AMBON — Anggota DPRD Provinsi Maluku, Anos Yeremias, mengingatkan otoritas pelabuhan agar tidak menjadikan regulasi keselamatan sebagai alat yang justru mempersulit mobilitas warga. Menurutnya, kewenangan pengaturan dan pengawasan kapal harus dijalankan dengan tetap berpihak pada kepentingan masyarakat banyak.
Pernyataan itu disampaikan Anos di tengah meningkatnya pengawasan operasional kapal di sejumlah pelabuhan di Maluku. Ia menilai keselamatan pelayaran memang harga mati, tetapi penerapannya di lapangan kerap kali mengabaikan kondisi sosial-ekonomi warga kepulauan.
Anos menegaskan bahwa di Maluku, kapal bukan sekadar alat transportasi. Ia menyebut kapal sebagai "jalan raya" yang menghubungkan antarpulau, keluarga dengan keluarga, serta pedagang dengan pasar.
"Maluku adalah Provinsi Kepulauan. Di Maluku, kapal bukan sekadar alat transportasi. Kapal adalah jalan raya masyarakat kepulauan," kata Anos dalam keterangannya yang dikutip baru-baru ini.

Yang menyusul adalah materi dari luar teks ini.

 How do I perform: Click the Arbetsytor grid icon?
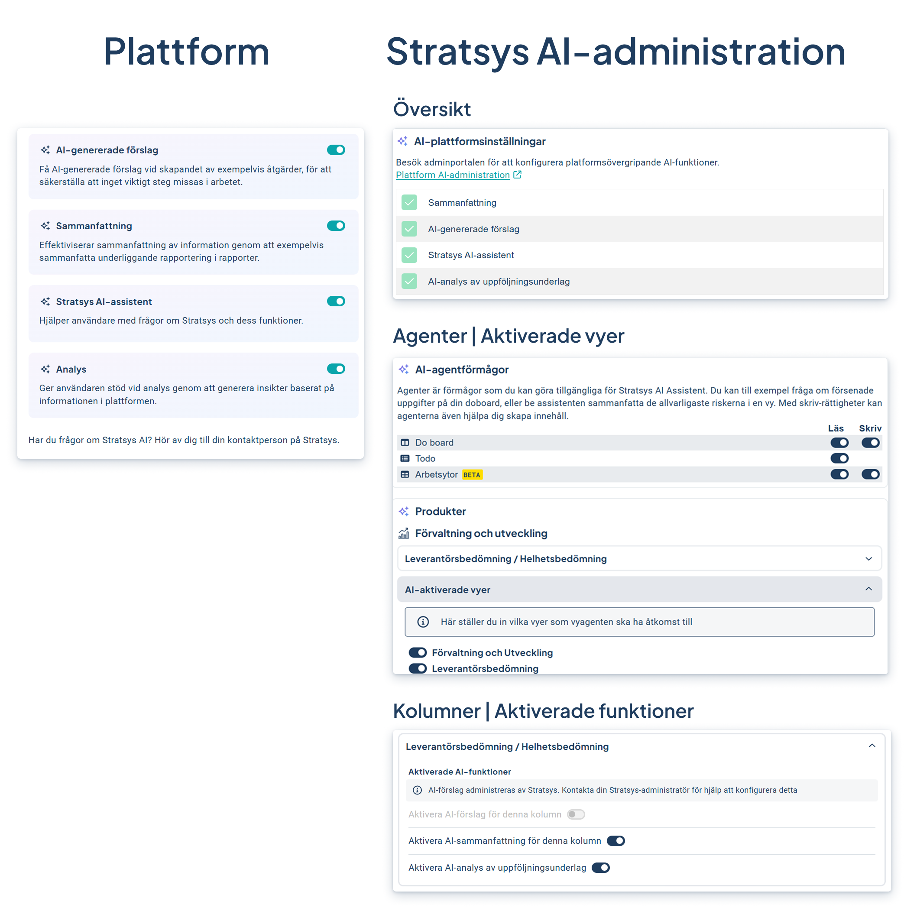(x=405, y=475)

Menurut dia, keterbatasan infrastruktur darat membuat warga di pulau-pulau kecil sangat bergantung pada jadwal pelayaran untuk mengakses layanan kesehatan, pendidikan, hingga urusan pemerintahan. Jika kapal tidak beroperasi, maka akses tersebut ikut terputus.
Di satu sisi, Anos memahami tanggung jawab otoritas pelabuhan untuk memastikan kapal laik laut, dokumen lengkap, dan awak kapal memenuhi syarat. Namun, ia mempertanyakan sejauh mana batas kewenangan tersebut dalam mengatur operasional kapal.

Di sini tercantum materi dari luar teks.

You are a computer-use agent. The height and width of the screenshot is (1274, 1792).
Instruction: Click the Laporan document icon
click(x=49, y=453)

Ia khawatir tindakan penegakan aturan yang berlebihan justru berdampak pada nasib penumpang dan nelayan. Kebijakan yang tidak proporsional berpotensi membuat kapal-kapal kecil yang melayani rute terpencil terhambat berlayar.
"Keselamatan pelayaran memang tidak boleh ditawar, tetapi kebijakan yang diambil jangan sampai justru mengorbankan kepentingan masyarakat," ujarnya.

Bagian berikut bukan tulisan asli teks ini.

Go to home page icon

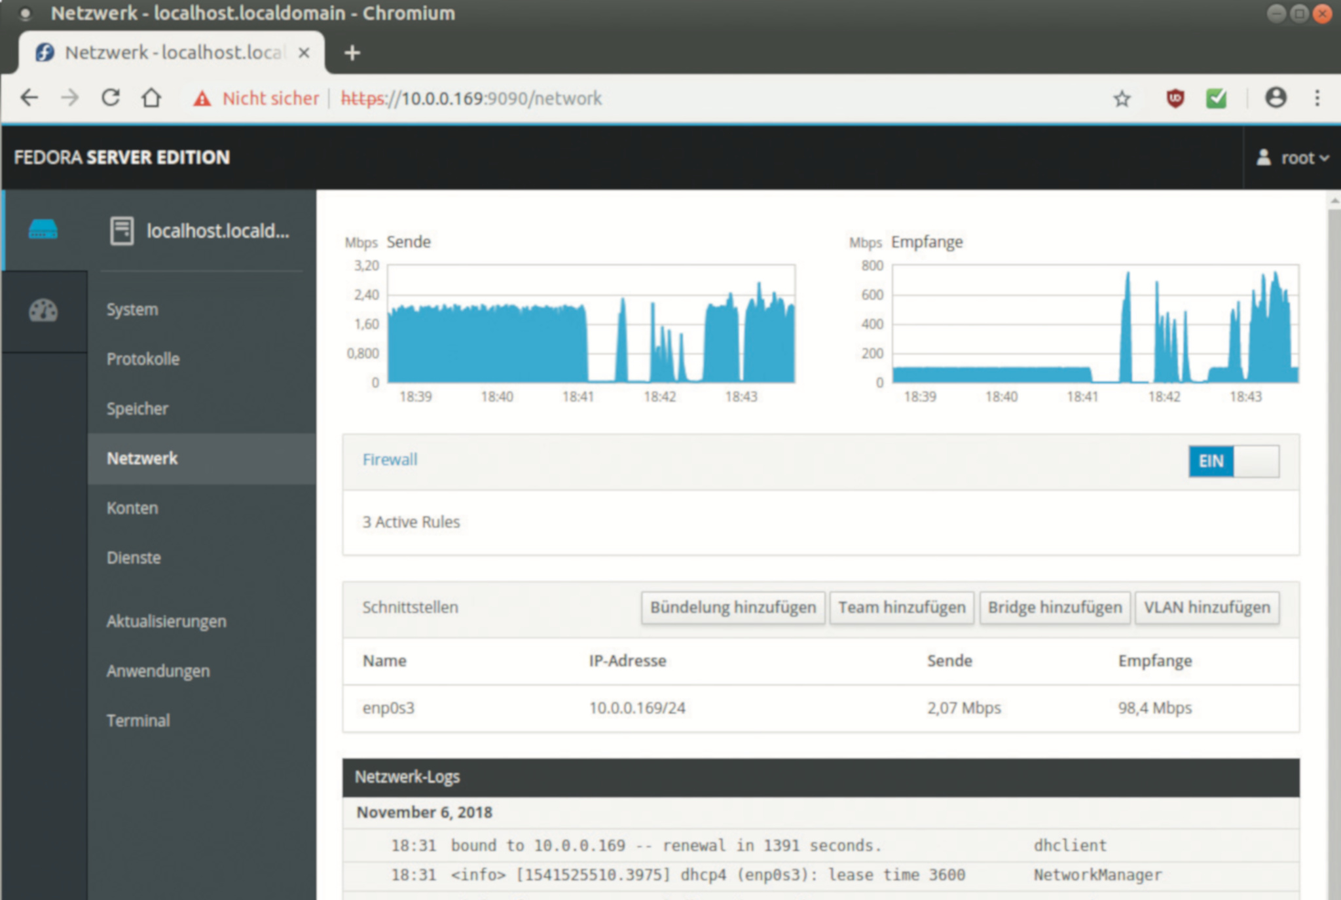pos(151,98)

Anos berharap otoritas pelabuhan dapat menerapkan kebijakan yang adaptif. Pengawasan harus tetap ketat, tetapi tidak menghilangkan fungsi kapal sebagai urat nadi ekonomi dan sosial masyarakat Maluku.
Ia mendorong adanya komunikasi yang lebih intensif antara syahbandar, pemilik kapal, dan perwakilan masyarakat sebelum sebuah kebijakan operasional diterapkan. Dengan begitu, aspek keselamatan dan kebutuhan warga bisa berjalan beriringan.